What is postpartum psychosis?
Postpartum psychosis (or PPP) is an episode of psychosis that can occur almost immediately after giving birth. Sadly, it affects one in five hundred new mothers – 0.2% of women who give birth.
Of course the symptoms can include depression but the illness itself is completely different to the more familiar postnatal depression. In fact, PPP is commonly associated with a mother losing the ability to work out what is real or not – as well as other symptoms listed above.
Those new mothers with a history of bipolar disorder or a history of psychosis are 50% more likely to experience PPP. Nevertheless, it can often appear with no warning or in new mothers who have no previous history of any mental health problems.
The good news is that PPP is fully treatable with anti-psychotic medication and mothers who suffer from this condition are then able to make a full recovery – even if it takes some time. In the UK, they will often be admitted to a specialist mother and baby unit where they will be cared for by a psychiatric team. This is not the case in the USA. In fact – and apart from Australia, New Zealand, France and Belgium – joint mother-baby hospitalisation in specialist psychiatric units remains relatively rare. Mother and Baby Units have opened only very occasionally in the United States and have subsequently all closed for financial reasons.
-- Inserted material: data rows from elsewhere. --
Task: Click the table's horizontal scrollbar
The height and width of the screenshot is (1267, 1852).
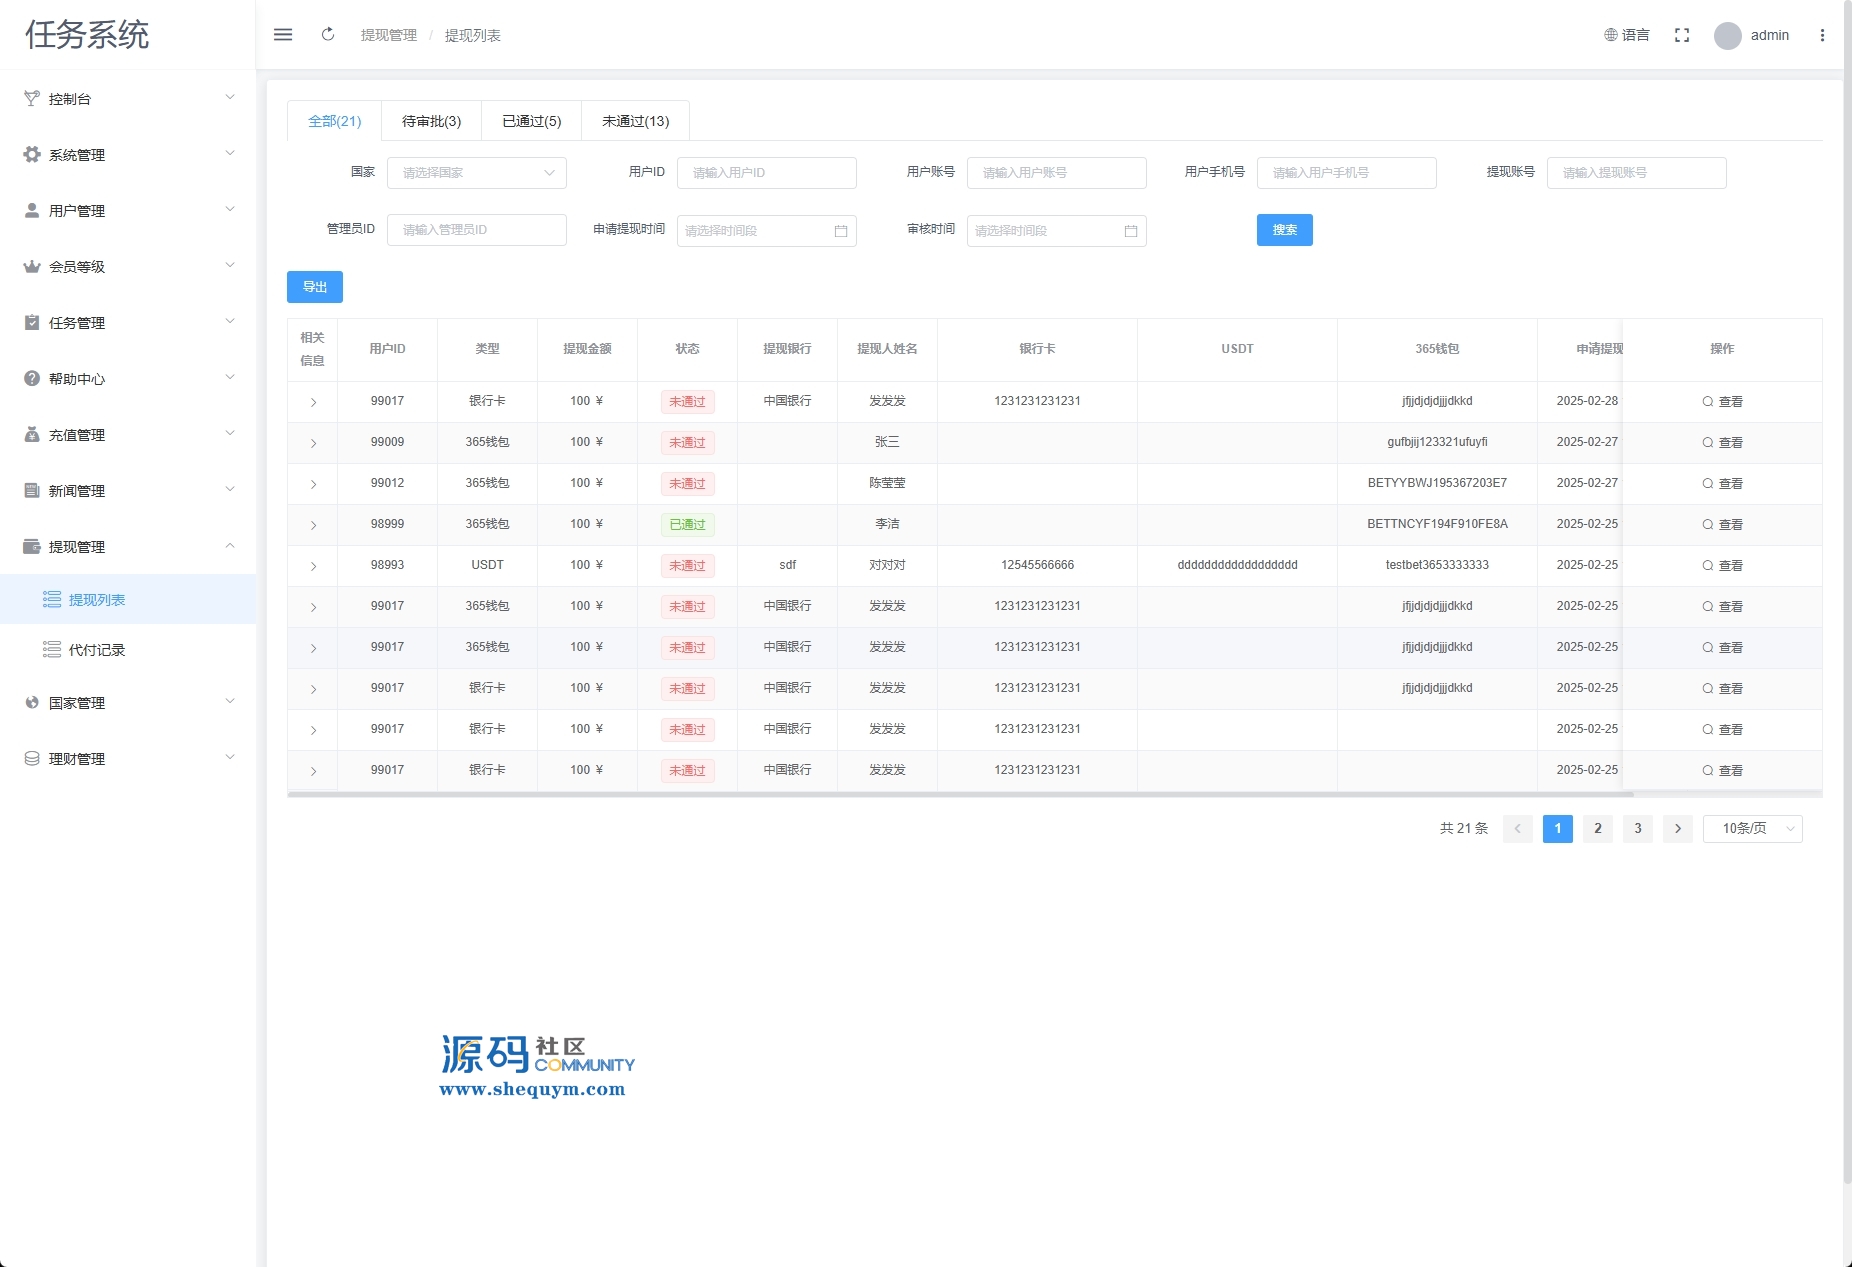Action: [x=960, y=794]
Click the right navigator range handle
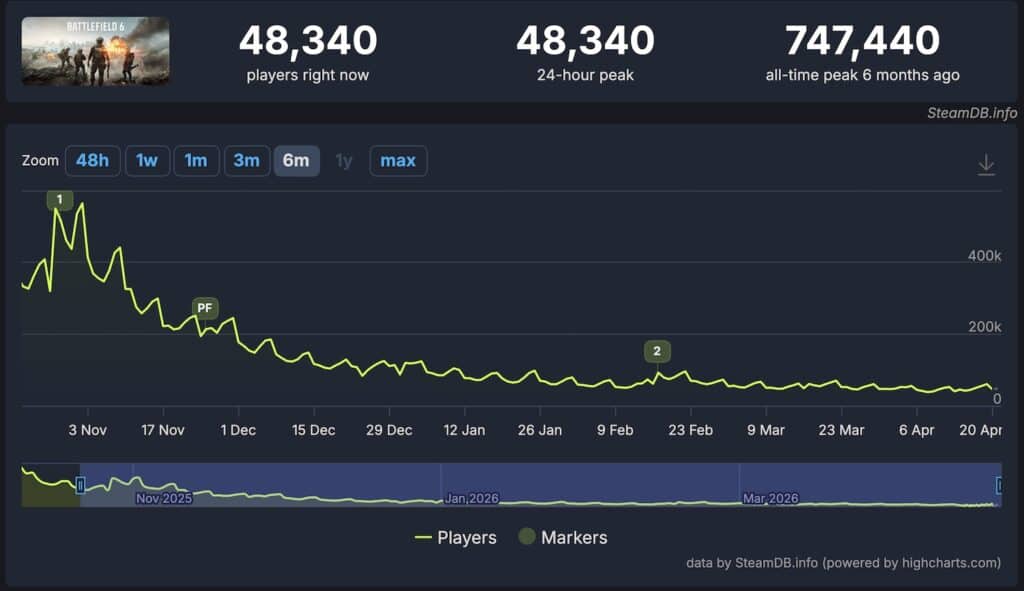The height and width of the screenshot is (591, 1024). click(x=999, y=485)
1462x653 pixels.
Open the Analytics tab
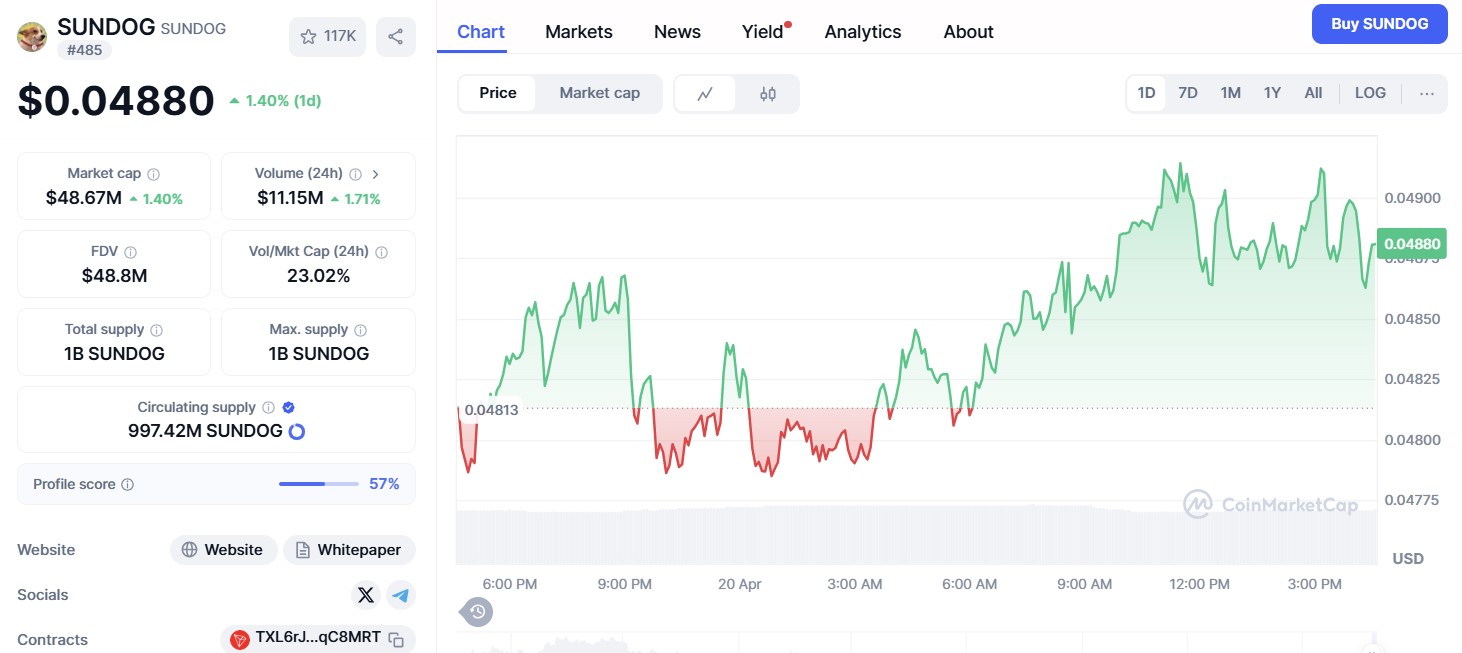tap(862, 32)
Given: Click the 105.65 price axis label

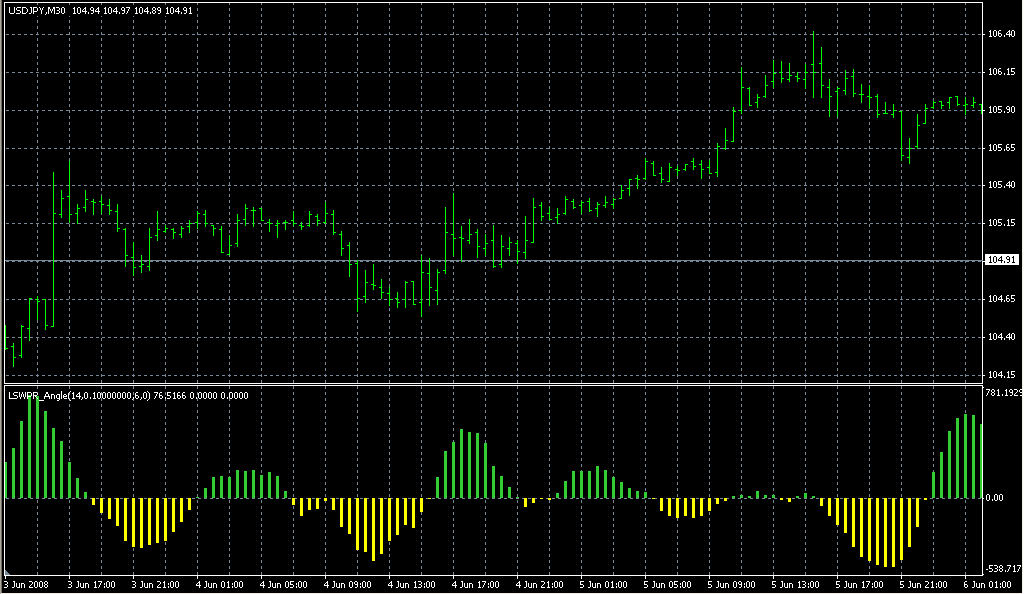Looking at the screenshot, I should [x=1001, y=148].
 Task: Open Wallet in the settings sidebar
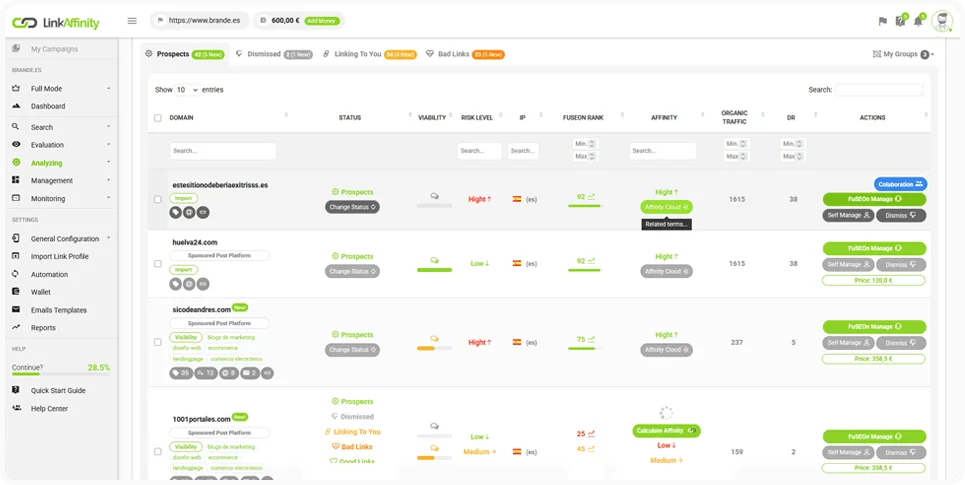click(x=41, y=292)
Nevertheless, the need is there.
This is the link to support for new mothers and their families in the USA when postpartum psychosis comes close to their homes.
Why PPP can cause so much concern
Sadly, research has suggested that there is approximately a 5% suicide rate and a 4% infanticide rate associated with the illness. This is because the woman experiencing PPP is actually experiencing a break from reality. In her psychotic state, the delusions and beliefs make sense to her, feeling very real and even often religious. This is why immediate treatment for a new mother going through psychosis is so vital.
It is also important to know that many survivors of postpartum psychosis never had delusions containing violent commands. Of course, delusions take many forms and not all of them are destructive. While the majority of mothers who experience postpartum psychosis do not harm themselves or anyone else, there is always the risk of danger because psychosis includes delusional thinking and irrational judgement. This is why affected young mothers must be quickly assessed, treated and carefully monitored by a trained healthcare perinatal mental health professional.
While Postpartum Psychosis is temporary and treatable with professional help, it is an emergency and it is essential that a new mother receives immediate help.